» SUPPLIED DATA
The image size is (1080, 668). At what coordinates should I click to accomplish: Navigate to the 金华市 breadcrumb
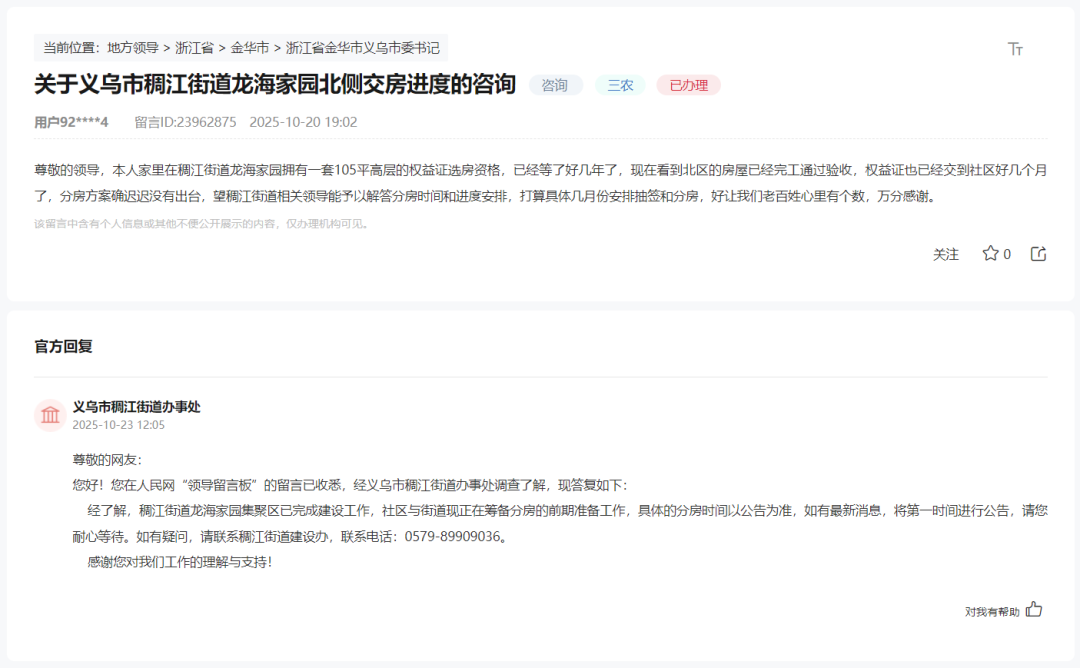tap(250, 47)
==
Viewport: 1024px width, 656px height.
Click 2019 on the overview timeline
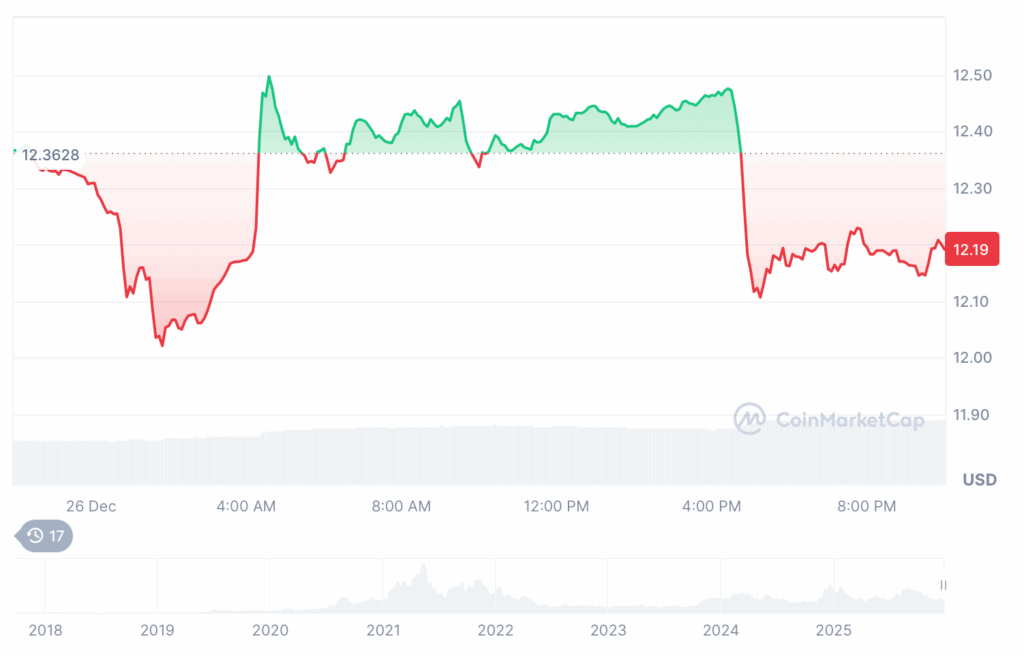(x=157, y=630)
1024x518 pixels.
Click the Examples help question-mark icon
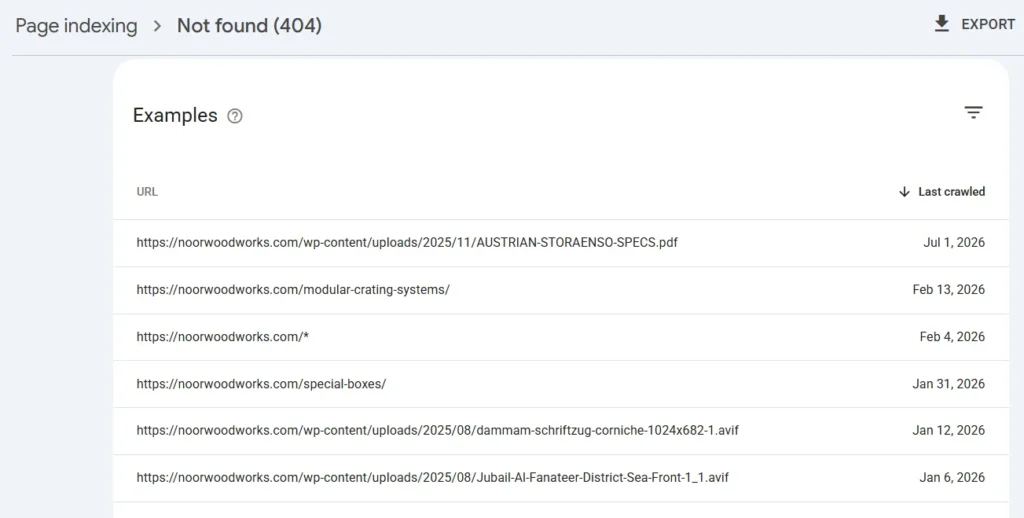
* * *
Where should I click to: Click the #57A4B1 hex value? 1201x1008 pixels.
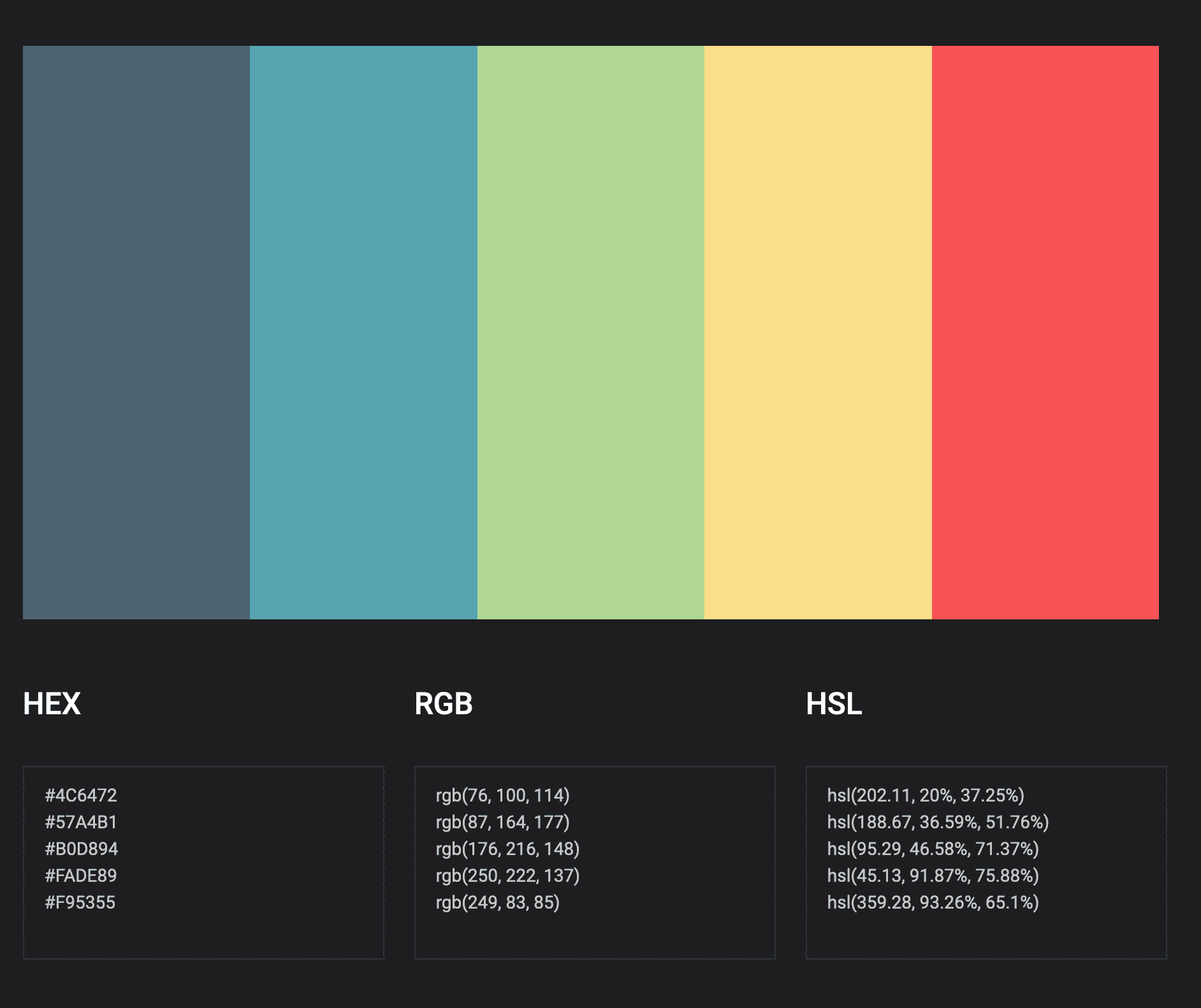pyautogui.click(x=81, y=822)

» WHAT YOU HAVE TO DO
Working from the entries above, please transcribe only the lines from the line with "Viewport: 1024px width, 656px height." through the line with "Click the Examples help question-mark icon", exactly, with both end lines and without pictures.

» ANSWER FOR THE TASK
Viewport: 1024px width, 656px height.
Click 2019 on the overview timeline
(x=157, y=630)
1024x518 pixels.
Click the Examples help question-mark icon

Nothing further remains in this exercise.